Records shown →
-------
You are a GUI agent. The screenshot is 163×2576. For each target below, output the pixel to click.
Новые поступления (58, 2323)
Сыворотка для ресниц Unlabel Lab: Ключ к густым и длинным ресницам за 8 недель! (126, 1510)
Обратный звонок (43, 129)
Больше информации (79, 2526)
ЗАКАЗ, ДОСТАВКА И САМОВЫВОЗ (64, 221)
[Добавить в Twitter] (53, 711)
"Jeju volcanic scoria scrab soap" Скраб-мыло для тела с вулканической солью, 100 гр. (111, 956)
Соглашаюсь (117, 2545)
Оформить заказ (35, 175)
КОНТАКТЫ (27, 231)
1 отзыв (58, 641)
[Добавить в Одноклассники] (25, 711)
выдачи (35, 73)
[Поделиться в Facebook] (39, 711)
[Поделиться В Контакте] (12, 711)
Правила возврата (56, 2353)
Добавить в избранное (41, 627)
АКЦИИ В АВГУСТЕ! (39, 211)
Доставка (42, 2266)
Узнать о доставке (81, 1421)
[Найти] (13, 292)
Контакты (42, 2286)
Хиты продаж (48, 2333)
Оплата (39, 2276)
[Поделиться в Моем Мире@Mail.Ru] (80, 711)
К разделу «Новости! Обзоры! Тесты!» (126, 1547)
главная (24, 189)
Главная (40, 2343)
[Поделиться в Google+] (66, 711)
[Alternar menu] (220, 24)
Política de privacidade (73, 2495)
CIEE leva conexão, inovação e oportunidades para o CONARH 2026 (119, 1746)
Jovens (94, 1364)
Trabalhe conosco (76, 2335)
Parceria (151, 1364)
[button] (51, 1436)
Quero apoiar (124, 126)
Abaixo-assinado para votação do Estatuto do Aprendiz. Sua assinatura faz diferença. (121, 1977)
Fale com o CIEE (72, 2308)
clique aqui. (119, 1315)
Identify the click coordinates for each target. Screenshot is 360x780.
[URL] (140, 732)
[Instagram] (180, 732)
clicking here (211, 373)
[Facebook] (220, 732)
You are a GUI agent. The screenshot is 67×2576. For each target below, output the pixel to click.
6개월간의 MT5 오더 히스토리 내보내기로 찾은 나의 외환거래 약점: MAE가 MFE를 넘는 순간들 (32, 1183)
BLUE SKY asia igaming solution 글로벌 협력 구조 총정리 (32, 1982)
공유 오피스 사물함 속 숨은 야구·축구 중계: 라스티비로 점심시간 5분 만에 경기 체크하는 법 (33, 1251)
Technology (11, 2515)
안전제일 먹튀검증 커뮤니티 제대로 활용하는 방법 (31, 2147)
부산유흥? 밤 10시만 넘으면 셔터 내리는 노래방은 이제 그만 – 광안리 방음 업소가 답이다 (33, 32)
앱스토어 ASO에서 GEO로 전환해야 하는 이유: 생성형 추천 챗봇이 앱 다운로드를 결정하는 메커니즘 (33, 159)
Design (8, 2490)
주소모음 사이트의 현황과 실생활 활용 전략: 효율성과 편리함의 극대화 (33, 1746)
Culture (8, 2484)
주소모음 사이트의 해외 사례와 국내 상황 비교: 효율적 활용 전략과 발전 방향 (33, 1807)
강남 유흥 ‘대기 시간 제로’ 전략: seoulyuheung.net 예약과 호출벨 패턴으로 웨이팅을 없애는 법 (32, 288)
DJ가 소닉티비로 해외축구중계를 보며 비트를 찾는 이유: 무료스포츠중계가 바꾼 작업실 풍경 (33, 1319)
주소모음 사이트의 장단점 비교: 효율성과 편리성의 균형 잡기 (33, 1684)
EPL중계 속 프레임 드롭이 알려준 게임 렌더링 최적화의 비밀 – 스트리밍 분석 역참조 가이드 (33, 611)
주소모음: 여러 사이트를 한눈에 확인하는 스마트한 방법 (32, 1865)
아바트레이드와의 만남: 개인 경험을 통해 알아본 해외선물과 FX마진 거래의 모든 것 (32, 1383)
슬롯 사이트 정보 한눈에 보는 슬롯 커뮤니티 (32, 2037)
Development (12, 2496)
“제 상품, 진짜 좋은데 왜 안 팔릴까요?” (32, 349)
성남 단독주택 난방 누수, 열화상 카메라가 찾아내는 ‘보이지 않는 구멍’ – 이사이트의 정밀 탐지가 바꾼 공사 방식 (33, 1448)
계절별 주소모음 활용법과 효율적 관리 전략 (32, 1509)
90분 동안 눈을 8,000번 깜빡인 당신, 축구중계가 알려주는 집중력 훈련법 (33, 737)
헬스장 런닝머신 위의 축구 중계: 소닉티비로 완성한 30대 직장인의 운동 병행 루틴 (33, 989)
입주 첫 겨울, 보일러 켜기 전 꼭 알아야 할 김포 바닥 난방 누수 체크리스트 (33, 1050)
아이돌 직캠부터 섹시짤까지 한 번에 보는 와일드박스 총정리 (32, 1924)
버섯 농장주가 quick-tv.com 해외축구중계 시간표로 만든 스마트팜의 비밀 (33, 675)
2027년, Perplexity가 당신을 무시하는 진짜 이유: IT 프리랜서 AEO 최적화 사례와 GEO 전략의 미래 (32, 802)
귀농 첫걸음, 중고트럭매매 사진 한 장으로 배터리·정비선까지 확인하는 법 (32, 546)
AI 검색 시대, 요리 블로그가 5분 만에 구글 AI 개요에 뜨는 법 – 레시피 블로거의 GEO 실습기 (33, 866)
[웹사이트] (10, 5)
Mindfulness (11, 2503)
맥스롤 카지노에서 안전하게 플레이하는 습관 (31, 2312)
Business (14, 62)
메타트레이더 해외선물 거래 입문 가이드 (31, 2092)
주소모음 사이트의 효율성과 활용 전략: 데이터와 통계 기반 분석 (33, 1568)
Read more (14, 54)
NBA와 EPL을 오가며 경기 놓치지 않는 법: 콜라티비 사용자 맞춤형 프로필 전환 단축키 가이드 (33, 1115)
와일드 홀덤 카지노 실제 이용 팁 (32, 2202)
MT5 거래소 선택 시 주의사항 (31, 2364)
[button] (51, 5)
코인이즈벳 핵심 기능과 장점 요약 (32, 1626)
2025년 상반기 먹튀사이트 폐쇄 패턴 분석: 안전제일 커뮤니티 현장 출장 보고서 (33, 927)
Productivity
-------
Goal of the exercise → Search the entries for the word "효율성과" and copy every line that holds it.

Reply →
주소모음 사이트의 현황과 실생활 활용 전략: 효율성과 편리함의 극대화 (33, 1746)
주소모음 사이트의 장단점 비교: 효율성과 편리성의 균형 잡기 (33, 1684)
주소모음 사이트의 효율성과 활용 전략: 데이터와 통계 기반 분석 (33, 1568)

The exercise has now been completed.